P r a g m a t i c D r e a m e r |
Tuesday, January 20, 2004
I'm scared but I'm gonna do it I'm gonna have my tongue pierced. Really. Those who knew me for a very long time would probably be very shocked right now. And they'd probably be reading my first sentence twice, and one more time to make sure they'd read it right. I know, I know. Those who knew me for years know that I'm no risk-taker, that I'm afraid of pain, and that I'm a goody-two-shoes. So what the hell am I thinking huh? I dunno. I just want to do it. Geez, I'd probably be risking the wrath of my parents, my grandparents, my aunties and uncles, my boyrfriend and my friends, but I'm gonna do it. I'd probably get full-length sermons of how immature I am, being the oldest cousin here in the States, my younger cousins look up to me, and that I'd be a bad influence to them. I don't care. I. want. to. have. my. tongue. pierced.
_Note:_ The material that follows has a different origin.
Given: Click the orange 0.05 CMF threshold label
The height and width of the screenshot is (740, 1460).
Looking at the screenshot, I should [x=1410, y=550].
And. I'm. gonna. do. it. Period. The only question is when. *** Bought my BIO and CHEM books earlier. Whew. Those books sure cost a lot, I tell you. *** I just found out something from someone about this someone I know. (Syet! Ang gulo ko! Sorry, itatago ko talaga identity nila. It is that crucial. Pero I need to let this out, or else sasabog dibdib ko) Bakit kaya ako nalungkot? Dapat wala lang sa akin yun e. I guess reminder lang yun sa kin, and to my heart as well, don't trust syrupy words. Sweet sila pakinggan pero what's hidden behind them?